### Text segment
Sermon: Sunday, February 2, 2014: Fourth Sunday after Epiphany

Texts:  Micah 6:1-8  +  Psalm 15  +  1 Corinthians 1:18-31  +  Matthew 5:1-12

Whenever God closes a door, He opens a window.

God never gives you more than you can handle.

God needed another little angel.

It’s all part of God’s plan.

Blessed are the poor.

Blessed are the poor in spirit, for theirs is the kingdom of heaven.

We say so many things when we don’t know what to say.  We say things we’ve heard other people say, things that have been said to us, even if they weren’t all that helpful. We say things because it seems better than saying nothing, even if there’s really nothing to say, because we want to do something, even when it seems there’s very little we can do.

Blessed are those who mourn, for they will be comforted.

9781594632587_p0_v2_s260x420Yesterday morning a small group of us, four of us, got together for coffee and some conversation about Anne Lamott’s newest book, “Stitches: A Handbook on Meaning, Hope and Repair.” She started writing it about a year ago after the school shooting at Sandy Hook that ended with twenty-eight dead, to try and make sense of the senseless suffering that surrounds us in this world, from the personal to the national. She writes, “where is the meaning in the pits? In the suffering? I think these questions are worth asking.”

### Data listing
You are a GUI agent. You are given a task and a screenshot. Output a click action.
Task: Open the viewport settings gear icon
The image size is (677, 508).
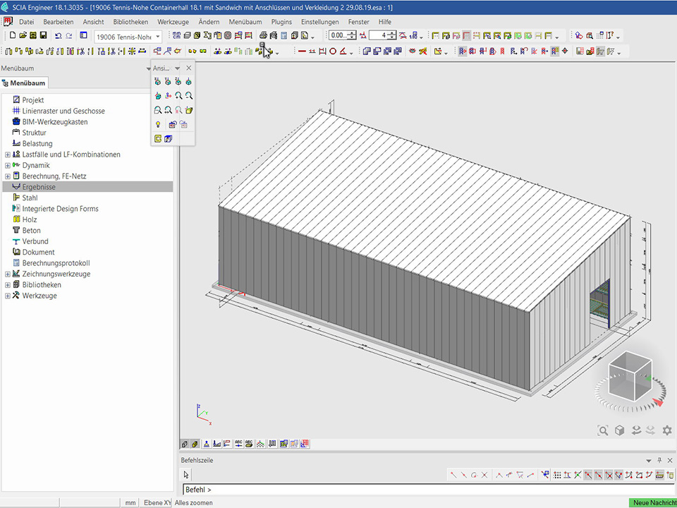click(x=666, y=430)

---

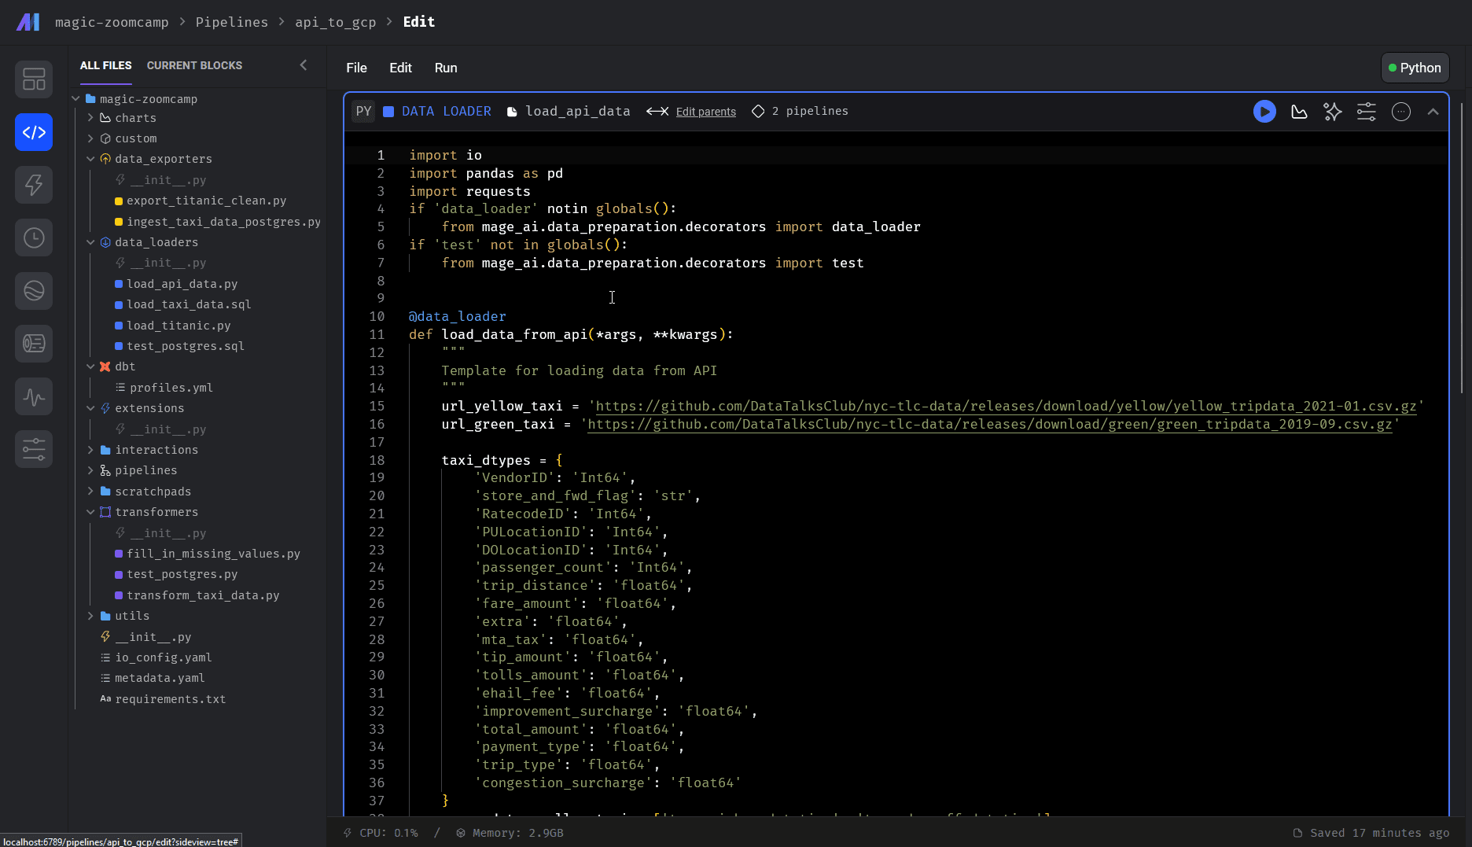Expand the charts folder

---

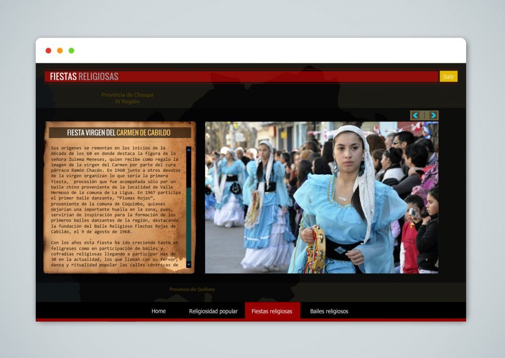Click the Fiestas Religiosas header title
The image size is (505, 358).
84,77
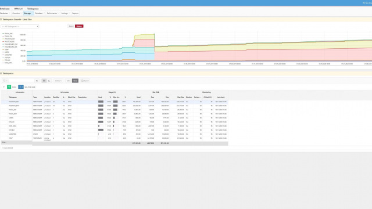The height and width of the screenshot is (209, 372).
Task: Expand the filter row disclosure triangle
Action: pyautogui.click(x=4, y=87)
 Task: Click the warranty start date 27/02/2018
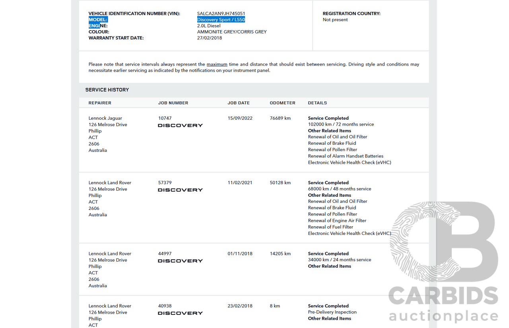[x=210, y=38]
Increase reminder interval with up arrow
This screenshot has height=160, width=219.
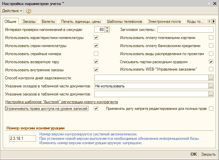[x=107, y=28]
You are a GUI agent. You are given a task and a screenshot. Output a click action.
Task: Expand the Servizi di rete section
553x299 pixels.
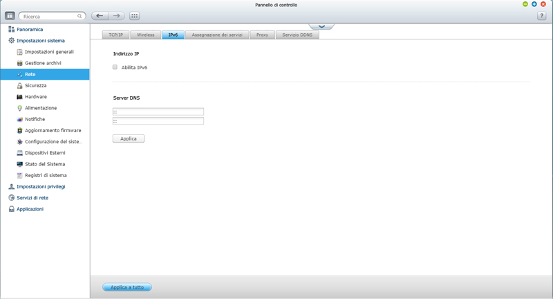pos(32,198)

### Required work
#1 Translate this sentence from the sermon into Spanish: "We say so many things when we don’t know what to say."
#2 In the sermon, how many people gathered for coffee to discuss Anne Lamott’s newest book?
The data above are independent material, unrelated to the sermon.

### Solutions to each task
#1 Decimos tantas cosas cuando no sabemos qué decir.

#2 Four people.